### Goal
Rewrite the lines below as a JSON list of strings, one string per line, leaving out blank lines.

### Data for this exercise
· · · · · · ·
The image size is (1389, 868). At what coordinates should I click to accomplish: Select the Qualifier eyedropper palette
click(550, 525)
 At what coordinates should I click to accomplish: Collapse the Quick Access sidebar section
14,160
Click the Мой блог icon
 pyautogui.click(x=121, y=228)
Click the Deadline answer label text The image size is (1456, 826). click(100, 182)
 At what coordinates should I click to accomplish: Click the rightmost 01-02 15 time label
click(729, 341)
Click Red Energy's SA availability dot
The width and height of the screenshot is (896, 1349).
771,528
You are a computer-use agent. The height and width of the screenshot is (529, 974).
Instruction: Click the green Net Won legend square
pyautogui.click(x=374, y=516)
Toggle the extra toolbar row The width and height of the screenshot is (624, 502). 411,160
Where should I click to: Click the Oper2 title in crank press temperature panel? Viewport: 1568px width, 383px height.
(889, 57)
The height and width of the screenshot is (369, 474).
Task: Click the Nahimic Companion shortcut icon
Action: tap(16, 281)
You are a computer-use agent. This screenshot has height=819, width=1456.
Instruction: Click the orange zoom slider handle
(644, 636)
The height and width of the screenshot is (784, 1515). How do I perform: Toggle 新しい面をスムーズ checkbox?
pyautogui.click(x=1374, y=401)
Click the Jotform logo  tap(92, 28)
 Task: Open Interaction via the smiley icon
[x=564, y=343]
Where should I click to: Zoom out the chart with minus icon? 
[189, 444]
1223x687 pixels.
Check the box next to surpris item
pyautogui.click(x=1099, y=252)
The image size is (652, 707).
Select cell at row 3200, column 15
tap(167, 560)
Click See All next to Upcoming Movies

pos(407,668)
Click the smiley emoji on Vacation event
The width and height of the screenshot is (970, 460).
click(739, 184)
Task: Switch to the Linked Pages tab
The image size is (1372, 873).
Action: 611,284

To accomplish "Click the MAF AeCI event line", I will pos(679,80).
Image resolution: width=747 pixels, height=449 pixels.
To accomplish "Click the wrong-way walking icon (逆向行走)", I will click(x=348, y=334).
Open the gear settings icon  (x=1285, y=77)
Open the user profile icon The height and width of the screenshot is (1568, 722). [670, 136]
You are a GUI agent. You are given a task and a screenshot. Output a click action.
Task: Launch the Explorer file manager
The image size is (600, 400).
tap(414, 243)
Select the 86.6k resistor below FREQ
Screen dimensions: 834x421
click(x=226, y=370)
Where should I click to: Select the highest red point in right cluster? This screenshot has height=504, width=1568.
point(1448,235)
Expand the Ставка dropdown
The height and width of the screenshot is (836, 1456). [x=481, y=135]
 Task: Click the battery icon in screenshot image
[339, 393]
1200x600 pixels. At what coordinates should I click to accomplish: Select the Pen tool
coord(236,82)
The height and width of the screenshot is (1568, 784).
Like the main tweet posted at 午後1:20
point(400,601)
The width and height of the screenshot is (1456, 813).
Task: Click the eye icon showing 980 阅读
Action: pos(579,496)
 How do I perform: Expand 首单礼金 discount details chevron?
· · · · · · ·
### Completed task
[
  "The image size is (1389, 868). At what coordinates should I click to accomplish: Select the Qualifier eyedropper palette",
  "click(550, 525)",
  " At what coordinates should I click to accomplish: Collapse the Quick Access sidebar section",
  "14,160",
  "Click the Мой блог icon",
  " pyautogui.click(x=121, y=228)",
  "Click the Deadline answer label text The image size is (1456, 826). click(100, 182)",
  " At what coordinates should I click to accomplish: Click the rightmost 01-02 15 time label",
  "click(729, 341)",
  "Click Red Energy's SA availability dot",
  "The width and height of the screenshot is (896, 1349).",
  "771,528",
  "You are a computer-use agent. The height and width of the screenshot is (529, 974).",
  "Instruction: Click the green Net Won legend square",
  "pyautogui.click(x=374, y=516)",
  "Toggle the extra toolbar row The width and height of the screenshot is (624, 502). 411,160",
  "Where should I click to: Click the Oper2 title in crank press temperature panel? Viewport: 1568px width, 383px height.",
  "(889, 57)",
  "The height and width of the screenshot is (369, 474).",
  "Task: Click the Nahimic Companion shortcut icon",
  "Action: tap(16, 281)",
  "You are a computer-use agent. This screenshot has height=819, width=1456.",
  "Instruction: Click the orange zoom slider handle",
  "(644, 636)",
  "The height and width of the screenshot is (784, 1515). How do I perform: Toggle 新しい面をスムーズ checkbox?",
  "pyautogui.click(x=1374, y=401)",
  "Click the Jotform logo  tap(92, 28)",
  " Task: Open Interaction via the smiley icon",
  "[x=564, y=343]",
  "Where should I click to: Zoom out the chart with minus icon? ",
  "[189, 444]",
  "1223x687 pixels.",
  "Check the box next to surpris item",
  "pyautogui.click(x=1099, y=252)",
  "The image size is (652, 707).",
  "Select cell at row 3200, column 15",
  "tap(167, 560)",
  "Click See All next to Upcoming Movies",
  "pos(407,668)",
  "Click the smiley emoji on Vacation event",
  "The width and height of the screenshot is (970, 460).",
  "click(739, 184)",
  "Task: Switch to the Linked Pages tab",
  "The image size is (1372, 873).",
  "Action: 611,284",
  "To accomplish \"Click the MAF AeCI event line\", I will pos(679,80).",
  "Image resolution: width=747 pixels, height=449 pixels.",
  "To accomplish \"Click the wrong-way walking icon (逆向行走)\", I will click(x=348, y=334).",
  "Open the gear settings icon  (x=1285, y=77)",
  "Open the user profile icon The height and width of the screenshot is (1568, 722). [670, 136]",
  "You are a GUI agent. You are given a task and a screenshot. Output a click action.",
  "Task: Launch the Explorer file manager",
  "The image size is (600, 400).",
  "tap(414, 243)",
  "Select the 86.6k resistor below FREQ",
  "Screen dimensions: 834x421",
  "click(x=226, y=370)",
  "Where should I click to: Select the highest red point in right cluster? This screenshot has height=504, width=1568.",
  "point(1448,235)",
  "Expand the Ставка dropdown",
  "The height and width of the screenshot is (836, 1456). [x=481, y=135]",
  " Task: Click the battery icon in screenshot image",
  "[339, 393]",
  "1200x600 pixels. At what coordinates should I click to accomplish: Select the Pen tool",
  "coord(236,82)",
  "The height and width of the screenshot is (1568, 784).",
  "Like the main tweet posted at 午後1:20",
  "point(400,601)",
  "The width and height of the screenshot is (1456, 813).",
  "Task: Click the eye icon showing 980 阅读",
  "Action: pos(579,496)",
  " How do I perform: Expand 首单礼金 discount details chevron?"
]